To prevent a repeat of such a scenario, Abe is trying to emphasize that the labor ministry’s statistics debacle is a long-term endemic issue that goes back before his Liberal Democratic Party regained power from the now-defunct Democratic Party of Japan in 2012.
“Wrong handling has continued for a long time. We bear responsibility for failing to recognize it, and I take that seriously,” Abe told the Diet on Thursday.
Nemoto has been under fire after it was revealed late last year that his ministry failed to follow the proper procedure to gather labor survey data.
The monthly labor survey is used as the basis to decide benefits, including unemployment insurance and workers’ compensation. As a result, it emerged the government failed to pay a total of more than ¥56 billion ($512 million) to more than 20 million people.
It also led to the government taking the unusual step of revising a regular draft budget already adopted by the Cabinet.
Abe and Nemoto have a close relationship. Both were elected to the House of Representatives for the first time in 1993.
Some LDP members say Abe’s administration has few choices but to dismiss Nemoto, stressing the need to mitigate the negative impact of the scandal ahead of the House of Councilors election in summer.
But the prime minister has refused to listen, reiterating that Nemoto should play a leading role in working out preventive measures.
In Abe’s previous administration, which lasted a year from September 2006, several ministers resigned over gaffes and inappropriate use of political and other funds.
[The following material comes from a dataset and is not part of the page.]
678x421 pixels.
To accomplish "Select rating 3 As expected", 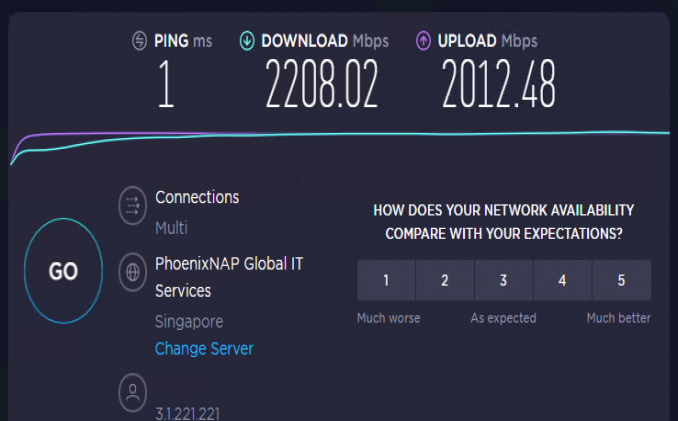I will pos(504,280).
One even committed suicide.
The LDP took a crushing defeat in the House of Councilors election in July 2007. Abe resigned two months later.
The current Cabinet also has scandal-tainted ministers.
Deputy Prime Minister and Finance Minister Taro Aso has stayed on despite a Finance Ministry scandal in which officials falsified records related to a questionable land deal with a school operator once linked with Abe’s wife, Akie.
Regional revitalization minister Satsuki Katayama was forced to correct political funds reports due to her office’s sloppy management of the funds.
“On no account will Nemoto quit. If he resigns, a question naturally arises as to why Aso does not also leave,” said an executive in Komeito, the LDP’s ally in the ruling coalition.
Another ruling coalition lawmaker reiterated that concern his resignation could trigger a domino effect meant Abe would refuse the opposition’s request.
So far, the statistics scandal has not affected public support for Abe’s Cabinet in any visible way, according to recent opinion polls by media organizations.